それ以上に、開発したのがそれまで無名の存在だった海外留学経験もない梁文鋒氏という1985年生まれの青年だったことも世界を驚かせました。子どもの頃から数学好きの少年で、飛び級で浙江大学に入学、電子工学を学び、大学院で修士を修めた後杭州でヘッジファンドを創設、その資金をもとにAIの開発に取り組んだこと、開発のパートナーの一人、羅福莉氏は95年生まれ、北京大学で修士課程に在学中、AIの国際会議で8本の論文に関与し、「天才少女」と話題を呼んだ女性だということなど、次々に報じられる話題は読者をワクワクさせるものでした。

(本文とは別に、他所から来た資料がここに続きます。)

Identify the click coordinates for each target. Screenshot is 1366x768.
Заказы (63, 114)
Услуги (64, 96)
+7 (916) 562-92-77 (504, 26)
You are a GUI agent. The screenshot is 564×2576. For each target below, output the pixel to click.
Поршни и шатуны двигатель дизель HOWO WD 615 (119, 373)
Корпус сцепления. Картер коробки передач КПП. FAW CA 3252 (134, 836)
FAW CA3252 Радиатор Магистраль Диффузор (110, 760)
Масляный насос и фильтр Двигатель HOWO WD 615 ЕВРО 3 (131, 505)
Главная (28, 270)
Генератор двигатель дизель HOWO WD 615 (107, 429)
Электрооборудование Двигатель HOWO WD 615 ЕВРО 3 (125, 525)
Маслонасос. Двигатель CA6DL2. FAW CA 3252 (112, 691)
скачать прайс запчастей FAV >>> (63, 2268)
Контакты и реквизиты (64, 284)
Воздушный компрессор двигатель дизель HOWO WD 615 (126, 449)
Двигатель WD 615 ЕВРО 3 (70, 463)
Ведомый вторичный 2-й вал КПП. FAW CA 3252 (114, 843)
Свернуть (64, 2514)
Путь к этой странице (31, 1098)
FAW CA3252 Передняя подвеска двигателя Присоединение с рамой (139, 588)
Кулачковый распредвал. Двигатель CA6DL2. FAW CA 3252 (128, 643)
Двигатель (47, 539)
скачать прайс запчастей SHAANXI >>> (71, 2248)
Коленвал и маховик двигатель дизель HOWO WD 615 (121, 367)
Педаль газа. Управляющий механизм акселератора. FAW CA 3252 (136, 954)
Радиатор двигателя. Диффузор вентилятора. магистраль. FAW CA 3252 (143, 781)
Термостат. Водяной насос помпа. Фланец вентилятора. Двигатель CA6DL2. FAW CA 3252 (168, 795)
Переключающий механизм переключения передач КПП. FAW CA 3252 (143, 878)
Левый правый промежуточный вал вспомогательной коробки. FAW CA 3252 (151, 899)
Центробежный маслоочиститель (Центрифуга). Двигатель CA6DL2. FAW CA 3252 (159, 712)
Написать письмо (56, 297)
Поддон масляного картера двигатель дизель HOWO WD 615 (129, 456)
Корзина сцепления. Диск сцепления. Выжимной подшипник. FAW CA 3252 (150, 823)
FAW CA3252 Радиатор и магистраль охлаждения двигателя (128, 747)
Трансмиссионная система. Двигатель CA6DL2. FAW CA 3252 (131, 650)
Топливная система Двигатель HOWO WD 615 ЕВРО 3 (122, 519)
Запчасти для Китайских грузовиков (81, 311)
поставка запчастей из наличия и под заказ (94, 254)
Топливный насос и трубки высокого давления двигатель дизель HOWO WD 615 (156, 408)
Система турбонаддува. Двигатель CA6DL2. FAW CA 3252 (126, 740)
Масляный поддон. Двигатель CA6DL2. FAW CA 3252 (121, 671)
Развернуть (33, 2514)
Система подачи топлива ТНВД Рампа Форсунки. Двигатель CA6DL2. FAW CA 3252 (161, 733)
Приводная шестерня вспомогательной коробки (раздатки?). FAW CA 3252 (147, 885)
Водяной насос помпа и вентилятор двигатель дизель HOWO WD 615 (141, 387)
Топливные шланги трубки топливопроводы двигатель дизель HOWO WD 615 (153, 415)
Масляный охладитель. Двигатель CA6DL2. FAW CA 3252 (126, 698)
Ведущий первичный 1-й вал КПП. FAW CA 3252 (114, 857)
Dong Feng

そうした中で筆者がもっとも注目したのは、ディープシークが「オープンソース」だということでした。ソフトを動かすためにプログラミング言語で書かれたソースコードに誰もが接することができて、必要に応じて自由に改良できるというわけです。米国では「金を稼ぐ」ためにどう課金するかが考えられていた一方で、誰にも開かれたディープシークは世界のIT関係者を感動させました。梁氏はかつてインタビューで「オープンソースは商慣行というよりむしろ文化で、それに貢献すれば尊敬を得られる」「技術者は、自分の仕事が他の人から追随されると大きな達成感を覚える」と語ったというのです。我田引水になって恐縮ですがこの話に接したとき、昨年の12月号に杭州での「国際人材交流大会」に参加した見聞に基づいて「『創新』の力強さに触れて」を書いたことを思い起こしました。多彩な創新にチャレンジしている現場に立って感じたことが、今まさに具体的な形をもって立ち現れたことに心躍ったのでした。杭州での現場感覚から言えば、中国では第二、第三の「梁文鋒」が、AIにとどまらず、さまざまな先端分野、領域で出てくるだろうという予感を抱きます。そんな期待や想像をかき立てるディープシークの登場は間違いなく「衝撃」でした。